Humpty Dumpty Had a Great Fall . . .

Los Angeles---Visionaries and vultures, pundits and panderers, gurus and geeks. They were all here at the Beverly Hilton for the first Networked Entertainment World Conference, a meeting of computer and software representatives, cable and online service providers, and film and television executives. Co-sponsored by Softbank Forums and the American Film Institute and attended by aspiring Web producers, game designers, and screenwriters (in addition to established industry types), the N:E:W conference was the first of what could prove to be an important annual event.

The burning questions du jour: Where is convergence taking us? How can we milk it for monster profits? The short answer: Nobody knows. Most of the "experts" participating in forums at the Hilton offered conflicting futuristic scenarios that, predictably, favor their particular industries. Will infotainment be delivered over cable modems or DSL lines? Via satellite transmission or miles of copper wires? Who will provide the "content," that all-inclusive rocket packed with a payload of advertising? Will it be traditional television programmers and film studios? Online service providers like America Online and CompuServe? Software giants like Microsoft? What will the content look like? Will it be games and sitcoms or news and information? Will it be a passive experience, like television is now, or will it be interactive, like computer games and online communication? The short answer: All of the above.

The consensus among participants in several panel discussions---on topics such as "The World View," "Business Models that Work," "What do the Buyers Want?," and "The Living Room War: PC/TV or TV/PC?"---was that the world tomorrow will resemble the world today, only more so. In other words, despite the needs of marketing executives and Wall Street analysts to identify clear leaders in an emerging business and to condense trends into easily digested sound bites, the only accurate description for the current state of the art is not convergence but fragmentation.

For the increasingly interconnected-but-disconnected media, there might never be another "Golden Age of Television," a phrase used by several panelists and members of the audience. This longing for a simple, high-profit business built on a base of hundreds of millions of passive, easily pleased consumers was a nostalgic echo heard not only from producers and advertisers, but from online providers who sincerely wish for a secure, comfortable grip on an extremely slippery subject. The fact is that Joe and Jane Sixpack, the mythical, uncomprehending couch potatoes of the 1950s and '60s who watched all the shows and bought all the products, might have been nothing more than a contrivance of the advertising industry. Attempts to accurately identify their modern counterparts have had spotty success.

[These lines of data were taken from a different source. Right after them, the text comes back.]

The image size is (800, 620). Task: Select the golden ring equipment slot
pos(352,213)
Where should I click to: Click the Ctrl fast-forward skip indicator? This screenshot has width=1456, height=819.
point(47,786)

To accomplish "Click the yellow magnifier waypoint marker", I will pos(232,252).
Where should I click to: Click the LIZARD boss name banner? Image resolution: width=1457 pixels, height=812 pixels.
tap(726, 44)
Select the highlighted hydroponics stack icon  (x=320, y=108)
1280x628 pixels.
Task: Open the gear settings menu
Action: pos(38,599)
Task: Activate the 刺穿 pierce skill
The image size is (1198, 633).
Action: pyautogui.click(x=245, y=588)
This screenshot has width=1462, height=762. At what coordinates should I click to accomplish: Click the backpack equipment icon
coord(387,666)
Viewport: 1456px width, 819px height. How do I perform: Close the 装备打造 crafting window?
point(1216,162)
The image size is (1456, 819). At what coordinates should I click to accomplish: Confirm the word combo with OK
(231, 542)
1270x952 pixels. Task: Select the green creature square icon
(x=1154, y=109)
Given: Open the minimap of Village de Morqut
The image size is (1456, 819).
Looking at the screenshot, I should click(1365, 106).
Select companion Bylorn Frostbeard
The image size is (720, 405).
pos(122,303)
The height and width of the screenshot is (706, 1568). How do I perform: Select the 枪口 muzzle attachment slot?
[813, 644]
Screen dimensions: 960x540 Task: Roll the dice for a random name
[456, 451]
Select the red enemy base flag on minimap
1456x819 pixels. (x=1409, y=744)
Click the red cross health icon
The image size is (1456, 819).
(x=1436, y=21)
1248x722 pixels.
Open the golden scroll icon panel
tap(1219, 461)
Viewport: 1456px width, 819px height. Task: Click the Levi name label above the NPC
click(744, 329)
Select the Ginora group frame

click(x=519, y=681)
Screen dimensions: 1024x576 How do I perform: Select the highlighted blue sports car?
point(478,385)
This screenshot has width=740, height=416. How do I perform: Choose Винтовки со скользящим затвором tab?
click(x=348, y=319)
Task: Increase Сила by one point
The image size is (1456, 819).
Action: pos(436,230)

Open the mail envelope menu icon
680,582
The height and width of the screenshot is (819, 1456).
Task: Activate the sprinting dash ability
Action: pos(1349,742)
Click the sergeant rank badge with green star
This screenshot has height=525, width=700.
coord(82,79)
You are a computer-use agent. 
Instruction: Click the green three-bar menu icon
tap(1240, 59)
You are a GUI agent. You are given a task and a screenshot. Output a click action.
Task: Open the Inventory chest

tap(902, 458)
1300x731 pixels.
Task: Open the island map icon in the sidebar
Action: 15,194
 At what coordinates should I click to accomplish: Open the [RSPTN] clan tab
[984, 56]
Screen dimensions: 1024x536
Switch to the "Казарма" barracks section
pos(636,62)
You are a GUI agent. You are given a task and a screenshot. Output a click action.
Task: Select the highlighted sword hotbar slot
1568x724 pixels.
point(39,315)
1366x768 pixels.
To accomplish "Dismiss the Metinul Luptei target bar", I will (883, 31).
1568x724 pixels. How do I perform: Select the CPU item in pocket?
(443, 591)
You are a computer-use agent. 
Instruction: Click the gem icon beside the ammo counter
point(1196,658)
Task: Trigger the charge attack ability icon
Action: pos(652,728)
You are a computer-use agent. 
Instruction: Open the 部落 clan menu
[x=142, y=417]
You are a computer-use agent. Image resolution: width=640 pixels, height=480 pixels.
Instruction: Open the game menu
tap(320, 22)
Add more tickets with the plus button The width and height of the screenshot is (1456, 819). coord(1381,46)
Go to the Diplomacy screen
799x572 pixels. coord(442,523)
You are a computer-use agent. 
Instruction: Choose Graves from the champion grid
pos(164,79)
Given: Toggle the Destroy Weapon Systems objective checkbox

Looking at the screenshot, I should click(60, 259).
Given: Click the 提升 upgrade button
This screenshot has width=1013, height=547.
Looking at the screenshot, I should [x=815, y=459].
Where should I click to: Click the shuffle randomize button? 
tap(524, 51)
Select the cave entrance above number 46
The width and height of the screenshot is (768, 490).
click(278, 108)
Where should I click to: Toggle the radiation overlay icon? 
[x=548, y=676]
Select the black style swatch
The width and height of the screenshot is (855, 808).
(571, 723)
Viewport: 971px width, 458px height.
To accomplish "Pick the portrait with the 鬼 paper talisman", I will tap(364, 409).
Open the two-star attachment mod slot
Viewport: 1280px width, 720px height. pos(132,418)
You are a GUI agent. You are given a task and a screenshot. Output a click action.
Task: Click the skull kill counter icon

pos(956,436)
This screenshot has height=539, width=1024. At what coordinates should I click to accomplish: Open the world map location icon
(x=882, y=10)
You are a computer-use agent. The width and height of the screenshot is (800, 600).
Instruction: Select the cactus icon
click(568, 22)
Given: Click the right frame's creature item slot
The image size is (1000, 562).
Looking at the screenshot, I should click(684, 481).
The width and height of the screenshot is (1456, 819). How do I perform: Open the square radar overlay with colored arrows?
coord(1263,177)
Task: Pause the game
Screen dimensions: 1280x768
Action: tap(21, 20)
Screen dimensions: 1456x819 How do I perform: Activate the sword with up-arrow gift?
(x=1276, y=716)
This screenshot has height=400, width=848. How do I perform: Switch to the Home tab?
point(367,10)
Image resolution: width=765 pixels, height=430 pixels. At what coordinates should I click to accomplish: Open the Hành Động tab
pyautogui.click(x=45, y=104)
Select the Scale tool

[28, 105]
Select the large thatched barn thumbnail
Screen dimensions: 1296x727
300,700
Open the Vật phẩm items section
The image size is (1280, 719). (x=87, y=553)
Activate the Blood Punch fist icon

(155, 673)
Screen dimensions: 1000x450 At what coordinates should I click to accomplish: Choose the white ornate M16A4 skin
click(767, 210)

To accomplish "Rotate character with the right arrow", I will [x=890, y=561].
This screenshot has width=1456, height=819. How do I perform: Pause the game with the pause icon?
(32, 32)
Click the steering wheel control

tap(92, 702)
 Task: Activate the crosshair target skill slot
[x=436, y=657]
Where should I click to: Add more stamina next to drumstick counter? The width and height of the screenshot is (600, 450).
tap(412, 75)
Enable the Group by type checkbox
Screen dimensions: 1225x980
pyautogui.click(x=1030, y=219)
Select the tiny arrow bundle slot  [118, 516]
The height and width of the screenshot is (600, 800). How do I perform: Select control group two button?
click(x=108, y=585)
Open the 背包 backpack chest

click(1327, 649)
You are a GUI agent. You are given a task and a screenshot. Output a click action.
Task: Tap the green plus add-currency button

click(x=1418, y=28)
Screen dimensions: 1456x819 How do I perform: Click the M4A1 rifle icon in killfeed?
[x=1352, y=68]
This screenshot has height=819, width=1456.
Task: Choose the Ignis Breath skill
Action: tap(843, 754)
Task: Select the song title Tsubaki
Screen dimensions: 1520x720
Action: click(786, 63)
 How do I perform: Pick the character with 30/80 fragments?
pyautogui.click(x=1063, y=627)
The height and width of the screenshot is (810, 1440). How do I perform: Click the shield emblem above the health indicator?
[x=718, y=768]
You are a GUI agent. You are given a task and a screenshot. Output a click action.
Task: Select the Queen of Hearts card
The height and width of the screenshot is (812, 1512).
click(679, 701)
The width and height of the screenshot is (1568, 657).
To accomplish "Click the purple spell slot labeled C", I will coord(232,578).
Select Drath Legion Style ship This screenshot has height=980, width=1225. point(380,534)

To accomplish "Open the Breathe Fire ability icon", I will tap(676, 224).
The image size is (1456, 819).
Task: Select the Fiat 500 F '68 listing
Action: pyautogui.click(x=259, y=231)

Confusion reigns in the convergent universe. This was abundantly apparent not only in the panel discussions, but also in demonstrations by hardware makers like Compaq Computer, whose high-resolution computer screens displayed mockups of the near future as envisioned by software designers. Static displays---electronic signage on unattended monitors---were characterized by a mélange of every imaginable digital icon, type font, and graphic, as if to prove that computers can be all things to all users. Dynamic displays were intended to demonstrate the easy-to-use benefits of interactive television: a quarter-screen of full-motion, real-time video (a football game, for example) surrounded by rows and columns of function buttons, windows of text (game, team, and player statistics), an interactive window to chat with other viewers, and hot-button access to manufacturers of products advertised in online banners and as part of the game's broadcast. The effect was unintentionally comical, as if Alice in Wonderland's Lewis Carroll had teamed up with Rube Goldberg to take the concept of picture-in-picture to its ultimate, absurd extreme.

So, all bets must still be hedged in the convergence game, with one exception: Every single speaker uttered some variant of the phrase "Compelling content is the killer app." Tired, but true: At the moment, all this astounding technology exists to serve up unnourishing, insubstantial fluff. There is an enormous vacuum of talent in the world, and it's not in engineering or product development. Those fields are suffering a glut of cleverness.

The real vacuum is in creativity, in the ability to create engrossing stories, music, dramas, films---yes, even games. Substance, and only substance, is the killer application. Writers and musicians, the world needs you now. More than ever.